→ QUOTED TEXT

But still just a little bit tragic, personally speaking. It began with an unexpected attack in the media, one fine day in March. Which set in train a curious chain of allergic reactions, cranky emails, back-channel accusations and other repercussions.
In my work, a modest effort to make an impact had hit a few fans. And with the 50 shades of backlash thus unleashed, my fans were few.
In a sense, this series of unfortunate events was an inside job. Most of the protagonists knew each other. But that didn’t help matters much. If anything, it made them worse. As the weeks and months passed, there would be mixed messages, strange evasions and ominous silences.
The Year My Career Broke had begun well enough. Summer holidays done. Kids back at school. A new paper about to be published in our Institute’s Journal. In the grand old Elisabeth Murdoch building on the Parkville campus, the Centre was coming back to life. Meetings underway in the seminar rooms, greetings on stairs and in corridors. Staff and students were busy at their desks, or catching up over coffee in the tea room.

→ DATA EXTRACT
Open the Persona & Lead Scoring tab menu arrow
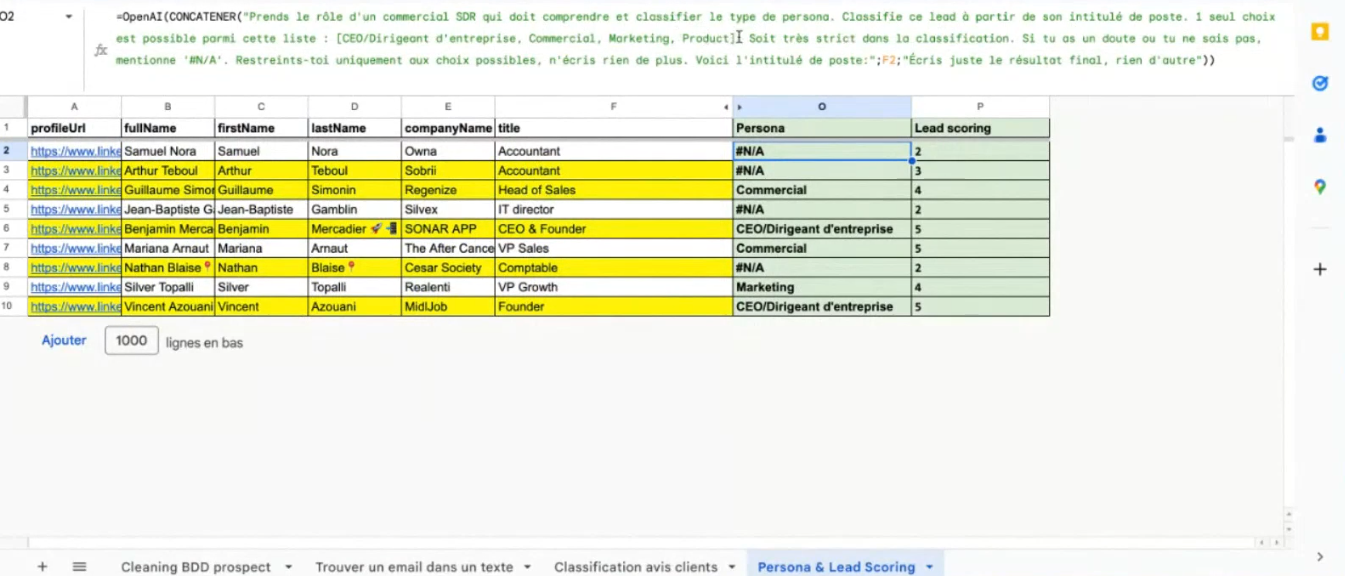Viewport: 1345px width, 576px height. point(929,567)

--

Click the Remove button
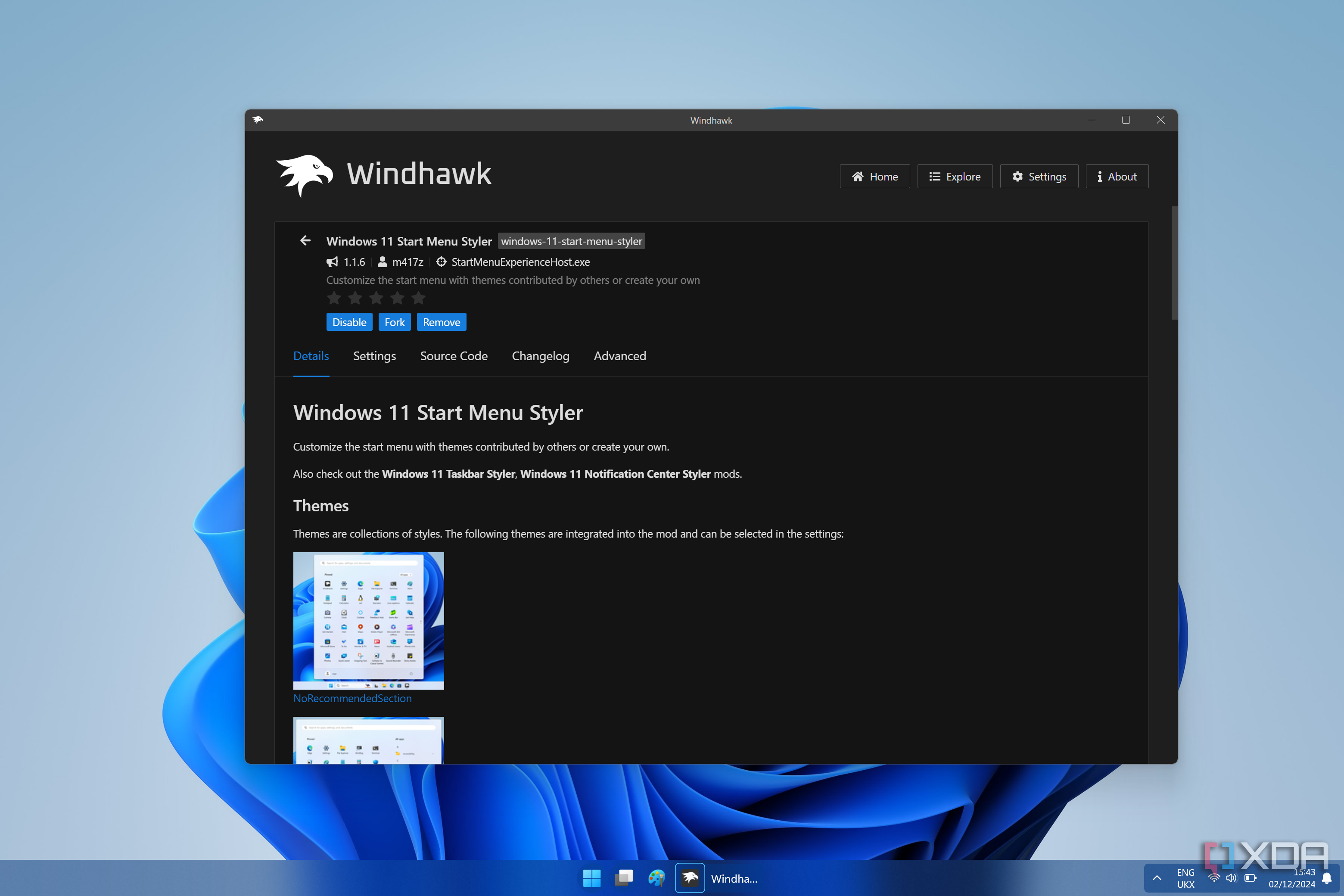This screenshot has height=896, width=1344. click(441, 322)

→ AIM 1
Answer these from the career account:
(a) In which month did the unexpected attack in the media come?
(b) Which building on the Parkville campus is named?
(c) Where was the new paper about to be published?
→ AIM 2
Check each statement against the career account. Answer yes or no, and quote the words that decide it.
(a) Most of the people involved knew one another.
(b) The year got off to a bad start.
(c) Knowing one another made things easier.
→ AIM 3
Repeat the part of the career account starting at "But still just" and ending at "fans were few.".
The records have no connection to the career account.

→ FINAL ANSWER 1
(a) March
(b) The Elisabeth Murdoch building
(c) In our Institute's Journal

→ FINAL ANSWER 2
(a) Yes: "Most of the protagonists knew each other."
(b) No: "The Year My Career Broke had begun well enough."
(c) No: "But that didn’t help matters much. If anything, it made them worse."

→ FINAL ANSWER 3
But still just a little bit tragic, personally speaking. It began with an unexpected attack in the media, one fine day in March. Which set in train a curious chain of allergic reactions, cranky emails, back-channel accusations and other repercussions.
In my work, a modest effort to make an impact had hit a few fans. And with the 50 shades of backlash thus unleashed, my fans were few.